Analyse. Le décompte final des voix, trois jours après les élections législatives du dimanche 11 septembre, a confirmé le score historique de l’extrême droite, désormais deuxième force politique du pays derrière les Sociaux-Démocrates qui étaient au pouvoir depuis huit ans. Mais, le patron des Démocrates de Suède (SD), Jimmie Akesson, n’avait pas attendu les résultats définitifs, pour proclamer la victoire de son parti, le soir du scrutin, rappelant le chemin parcouru. Quand la formation nationaliste, créée par d’anciens fascistes en 1988, est entrée au Parlement en 2010, elle n’avait recueilli que 5,7 % des voix. Douze ans plus tard, elle remporte 20,6 % des votes.
Fini donc le temps où les Démocrates de Suède étaient « un petit parti dont tout le monde se moquait », a constaté Jimmie Akesson. Les voilà non seulement en tête, devant les formations de droite traditionnelle, mais en mesure d’imposer leurs exigences à un futur gouvernement, dirigé par le conservateur Ulf Kristersson, auquel ils devraient servir de force d’appoint au Parlement.
Une normalisation menée tambour battant ces dernières années, qui les a fait passer, en un temps record, de pestiférés à potentiels alliés de la droite. La Suède a pourtant longtemps fait figure d’exception sur la scène européenne. Alors que des formations nationalistes entraient au Parlement dans la plupart des autres pays, servant par exemple de soutien à la droite au Danemark dès 2001, les SD ont dû attendre 2010 pour décrocher leurs premiers sièges de députés.

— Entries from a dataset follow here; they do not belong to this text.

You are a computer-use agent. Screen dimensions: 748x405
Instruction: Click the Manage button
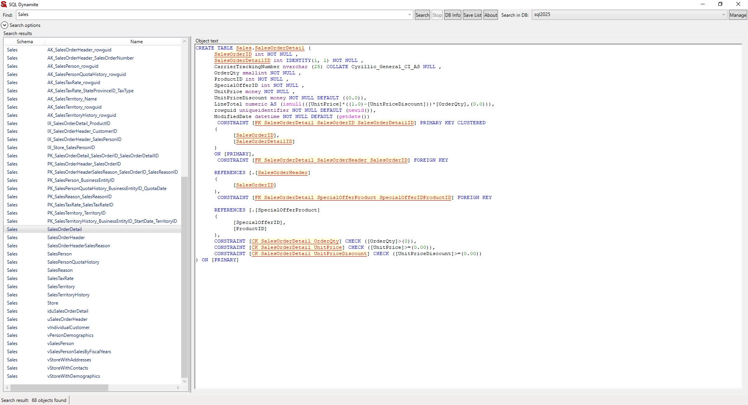coord(737,15)
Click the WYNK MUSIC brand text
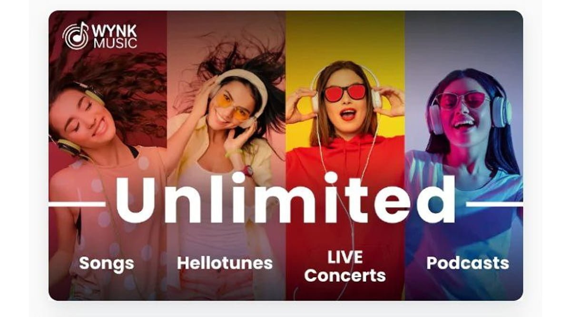571x317 pixels. pos(115,37)
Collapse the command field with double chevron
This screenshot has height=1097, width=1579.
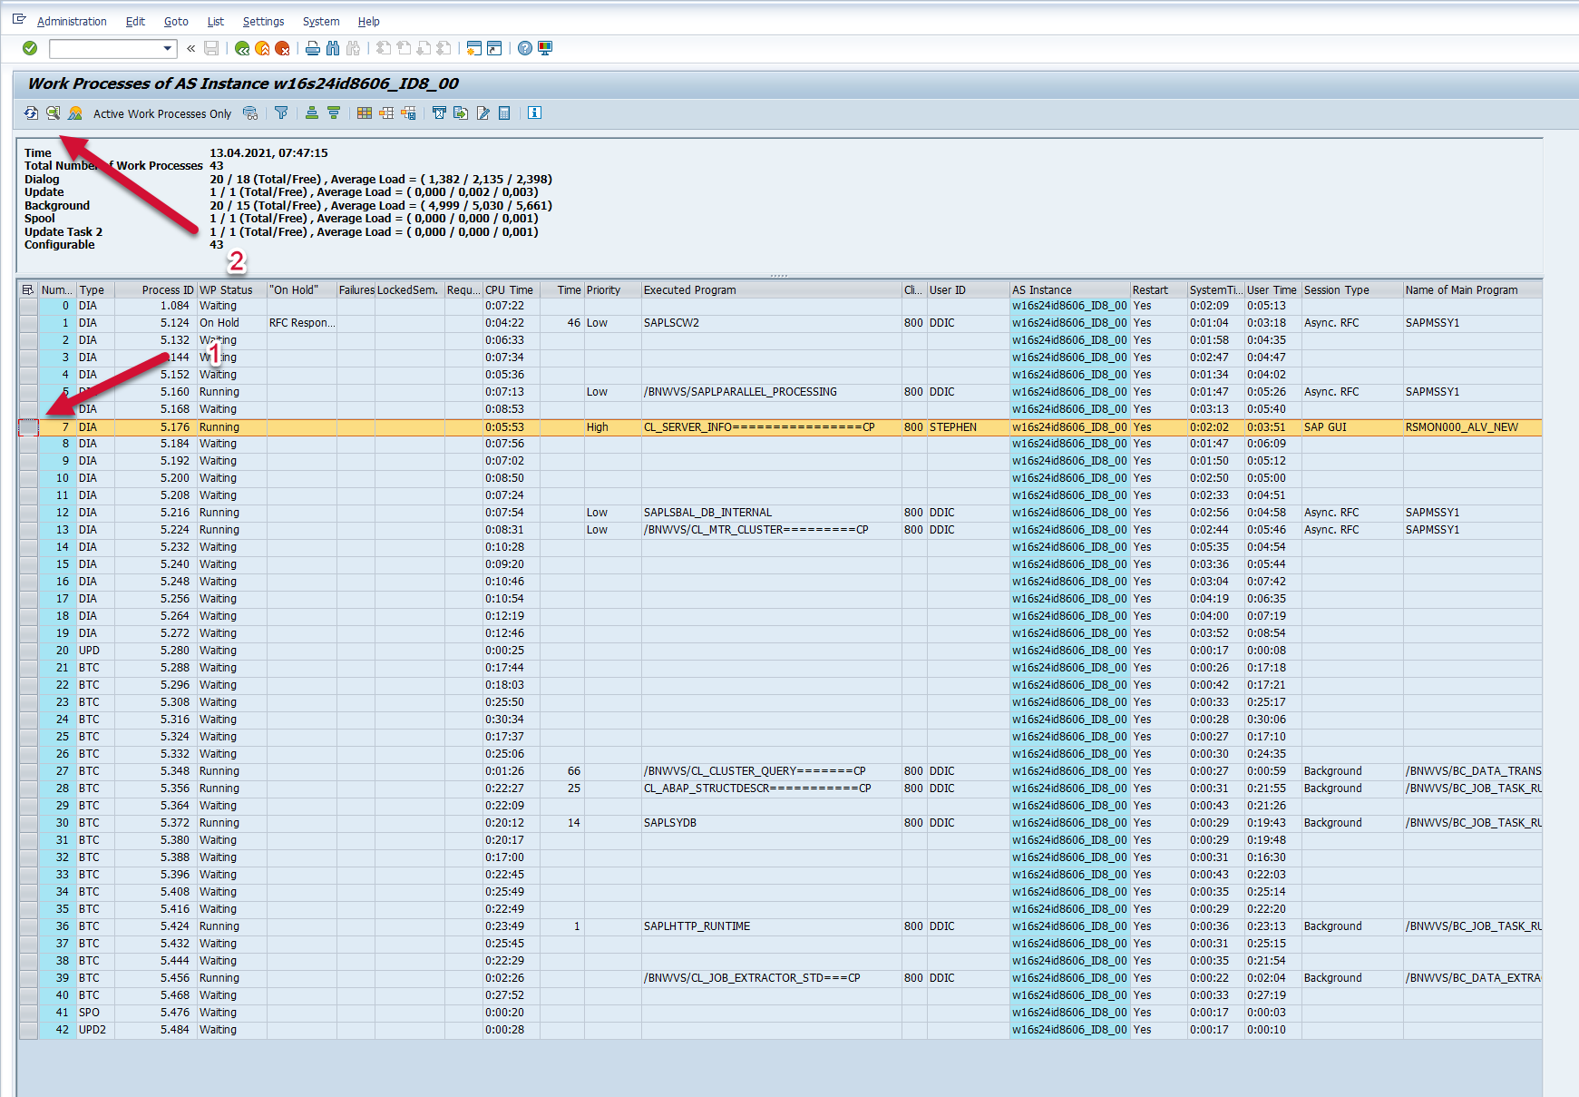pos(191,48)
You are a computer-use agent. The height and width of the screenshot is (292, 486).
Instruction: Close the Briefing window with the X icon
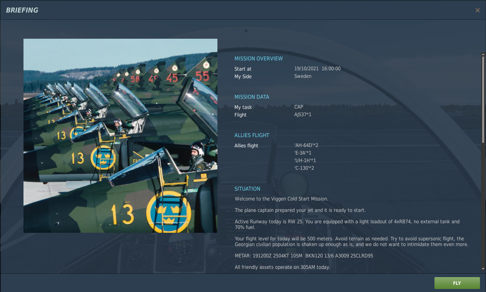coord(477,10)
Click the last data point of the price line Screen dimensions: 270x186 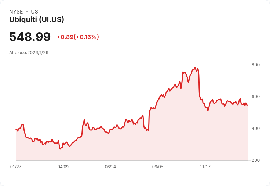click(x=247, y=105)
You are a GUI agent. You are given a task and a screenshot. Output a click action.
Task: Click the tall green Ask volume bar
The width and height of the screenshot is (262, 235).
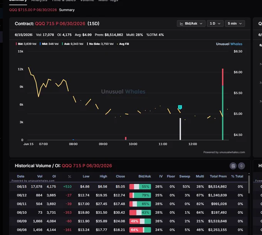(223, 113)
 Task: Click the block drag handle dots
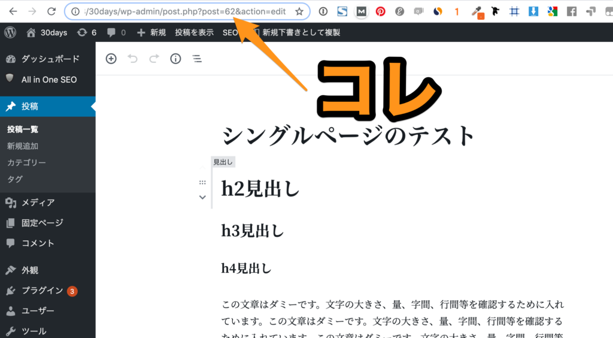[x=202, y=183]
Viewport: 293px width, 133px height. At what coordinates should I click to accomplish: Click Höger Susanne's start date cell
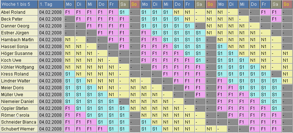click(x=51, y=53)
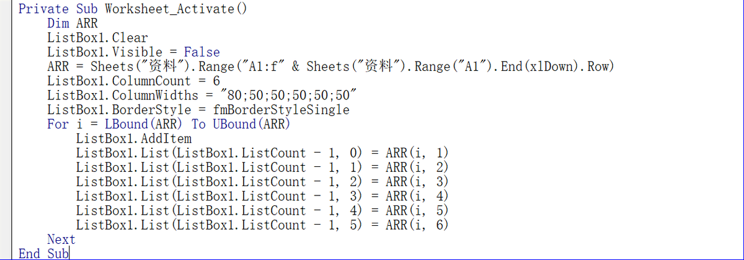Click the Dim keyword
Viewport: 744px width, 260px height.
(x=58, y=24)
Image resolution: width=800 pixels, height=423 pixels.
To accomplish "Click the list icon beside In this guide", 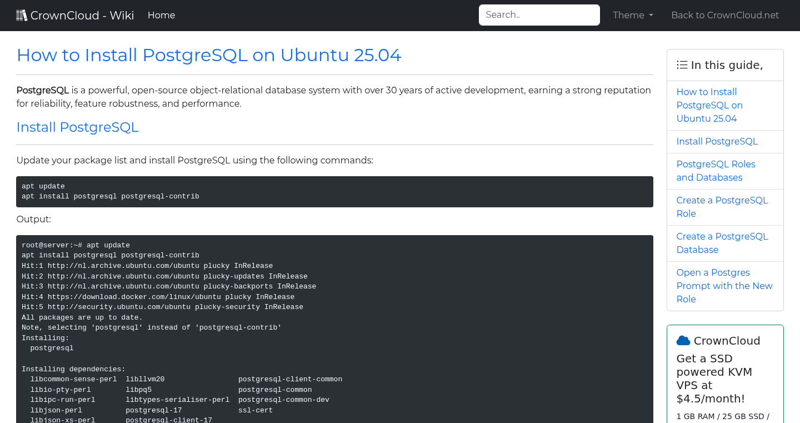I will click(682, 65).
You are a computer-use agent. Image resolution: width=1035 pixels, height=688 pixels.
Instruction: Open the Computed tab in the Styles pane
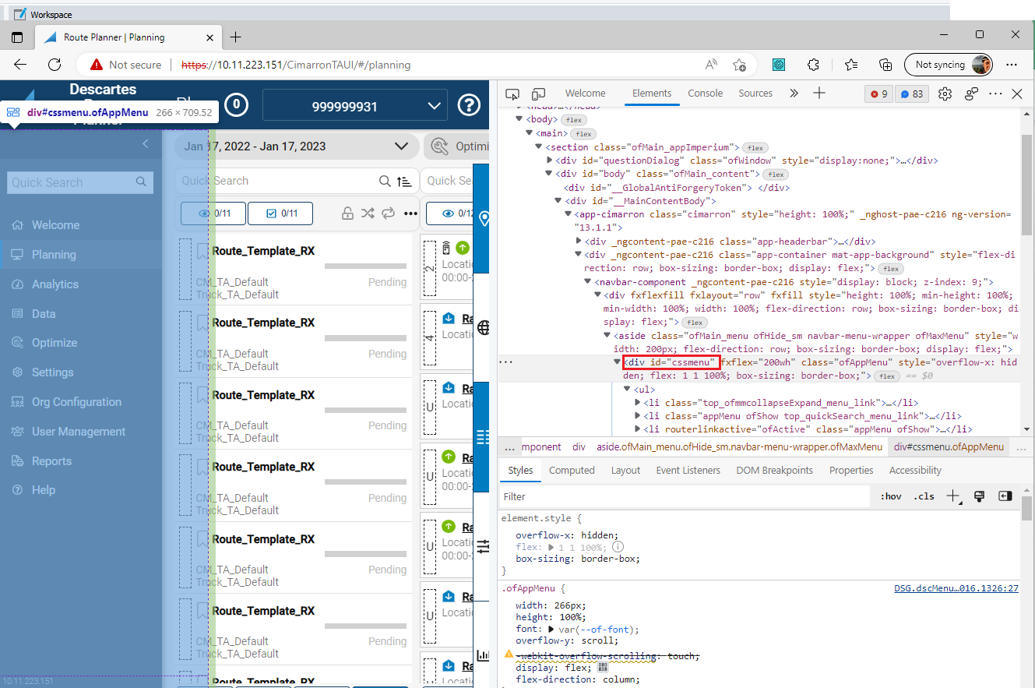point(572,470)
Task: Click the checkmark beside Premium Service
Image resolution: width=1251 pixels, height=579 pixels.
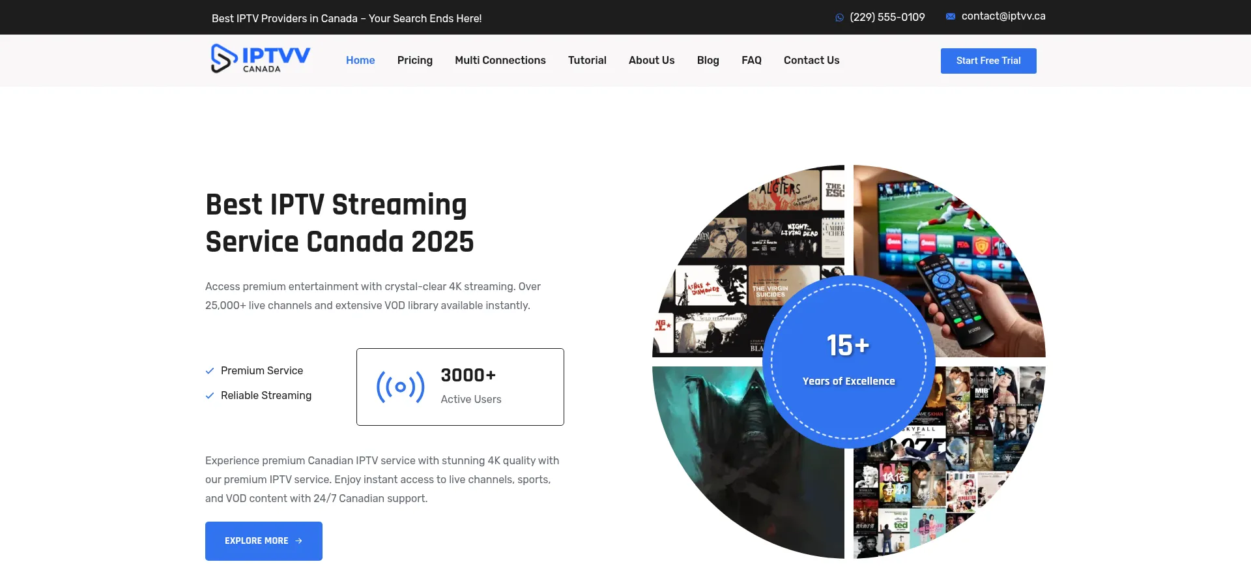Action: coord(210,371)
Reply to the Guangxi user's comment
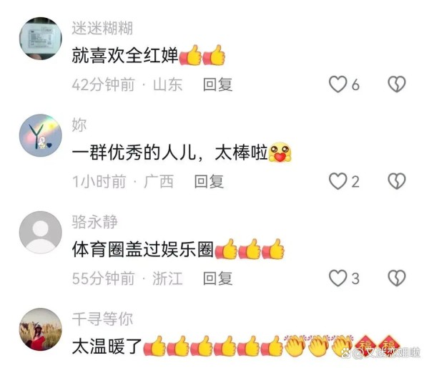The image size is (429, 368). point(209,181)
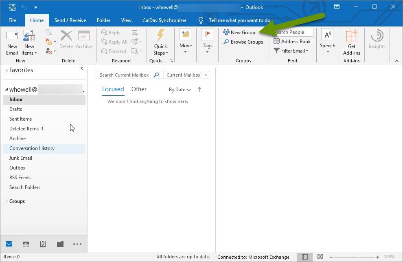Click Get Add-ins
Screen dimensions: 403x262
point(351,42)
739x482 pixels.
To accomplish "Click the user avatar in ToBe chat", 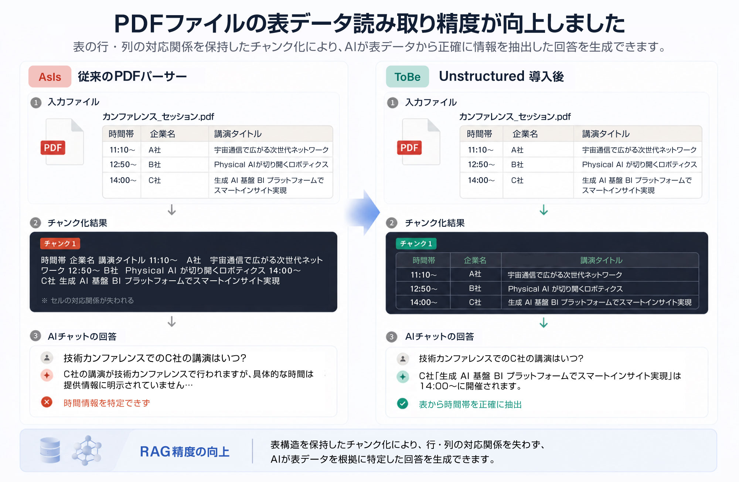I will (x=402, y=359).
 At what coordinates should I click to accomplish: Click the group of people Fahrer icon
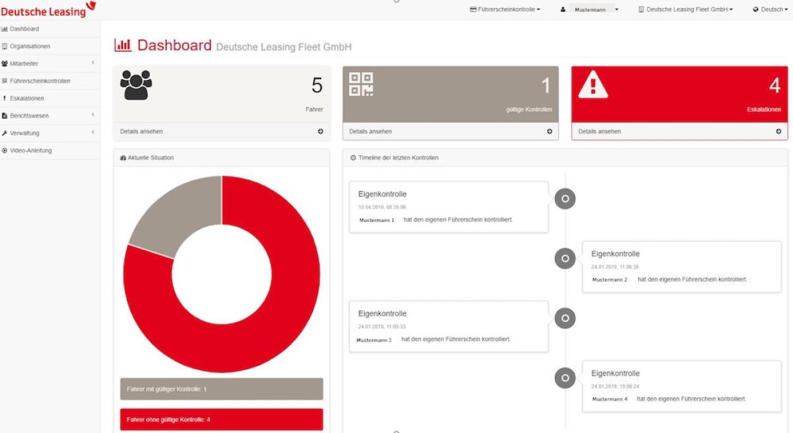pyautogui.click(x=135, y=85)
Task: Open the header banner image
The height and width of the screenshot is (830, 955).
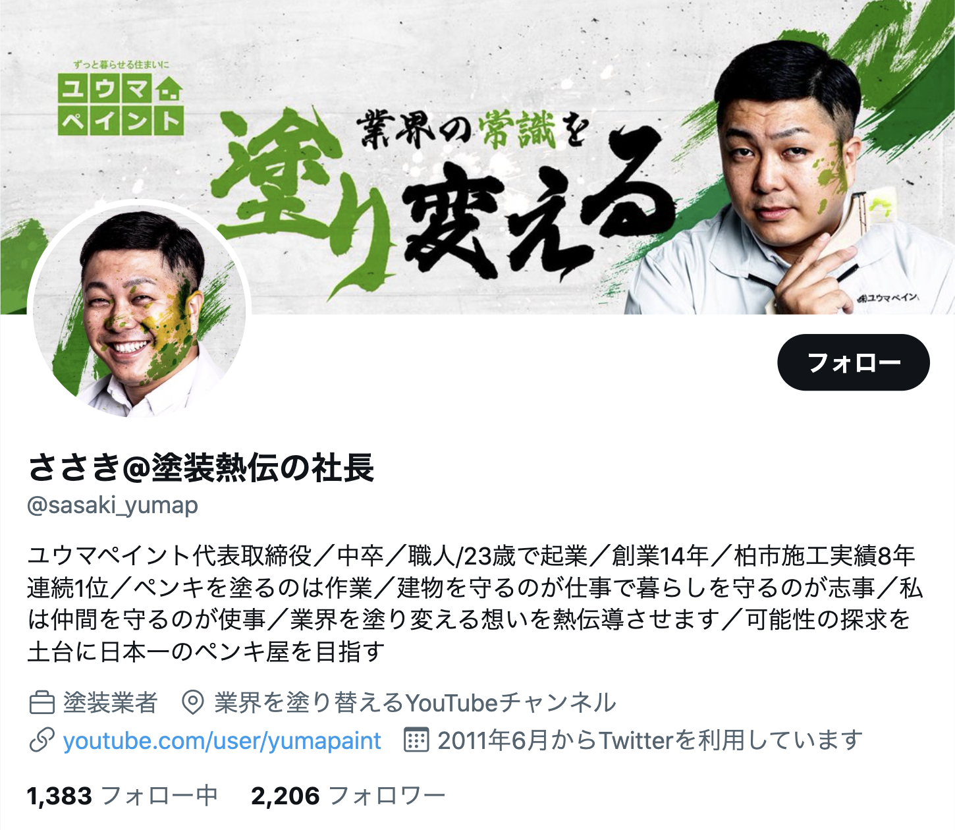Action: point(478,157)
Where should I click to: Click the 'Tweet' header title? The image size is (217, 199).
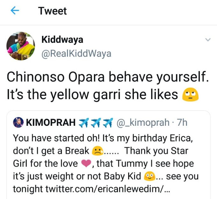click(x=52, y=11)
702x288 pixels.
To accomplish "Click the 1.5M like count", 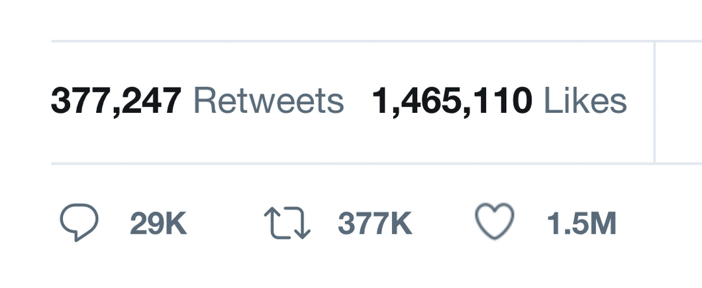I will [x=581, y=224].

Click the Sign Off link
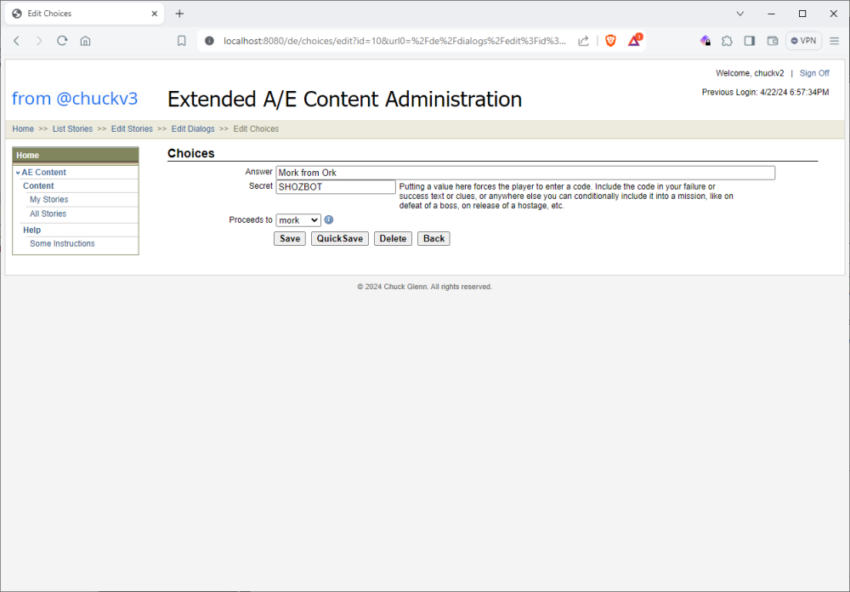[x=814, y=73]
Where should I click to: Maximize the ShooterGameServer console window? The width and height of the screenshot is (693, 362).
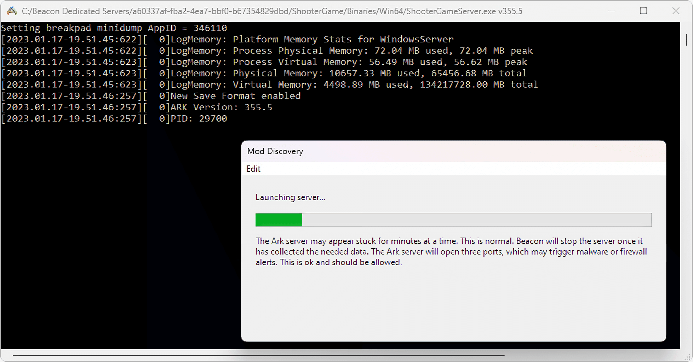[643, 11]
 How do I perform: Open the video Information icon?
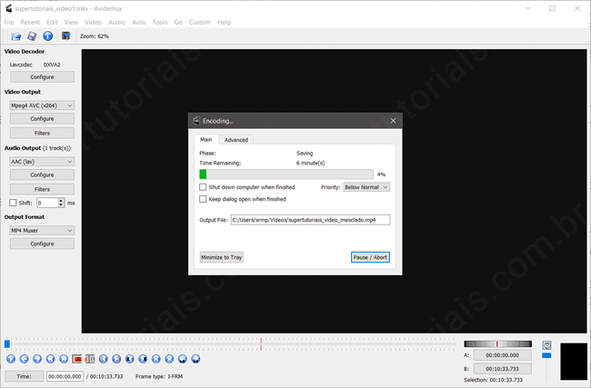tap(47, 36)
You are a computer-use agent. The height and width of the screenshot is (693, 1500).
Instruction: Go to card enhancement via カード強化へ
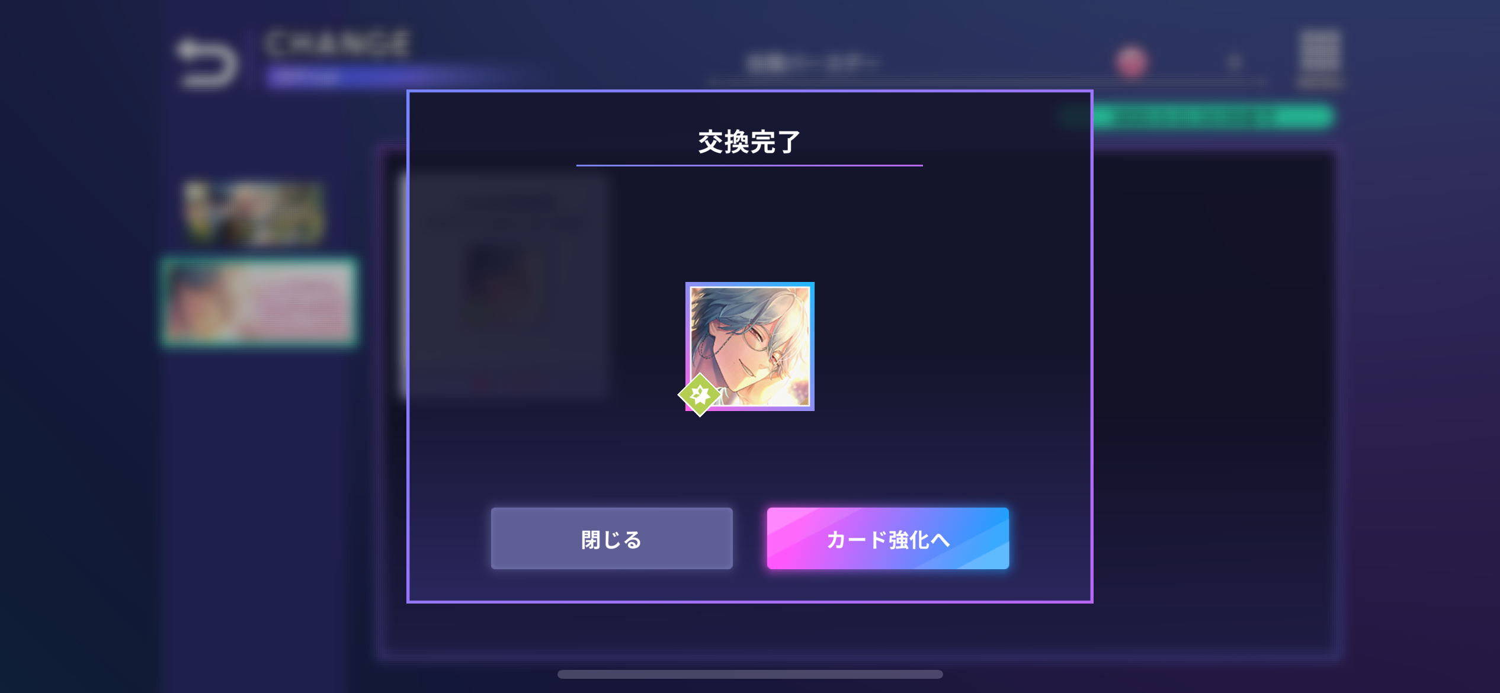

Pendant près d’une décennie encore, le cordon sanitaire a résisté : les autres formations, de droite comme de gauche, se sont alliées pour les priver de toute influence au Parlement. Une stratégie dont une majorité des Suédois tiraient d’ailleurs une certaine fierté, l’imputant à leur tolérance et leur ouverture sur le monde, regardant avec un certain dégoût les voisins danois – qui le leur rendaient bien, moquant leur naïveté.
Un calcul à droite
Aujourd’hui, l’exception suédoise a fait long feu. Il faut d’abord y voir le résultat d’un calcul à droite : en 2018, après une nouvelle défaite électorale, les conservateurs et les Chrétiens-démocrates, rejoints depuis par les Libéraux, ont pris conscience qu’ils ne reviendraient jamais au pouvoir, à moins de s’appuyer sur l’extrême droite. Quatre ans plus tôt, fin décembre 2014, ils avaient passé un accord avec les Sociaux-Démocrates, les centristes et les Verts, pour garantir que le principal parti, même en minorité, puisse gouverner et voir son budget voté au Parlement. Le 3 décembre, les SD avaient dérogé à la tradition en votant en faveur du budget alternatif présenté par la droite, forçant les Sociaux-Démocrates, pourtant en tête, à mettre en œuvre ce budget.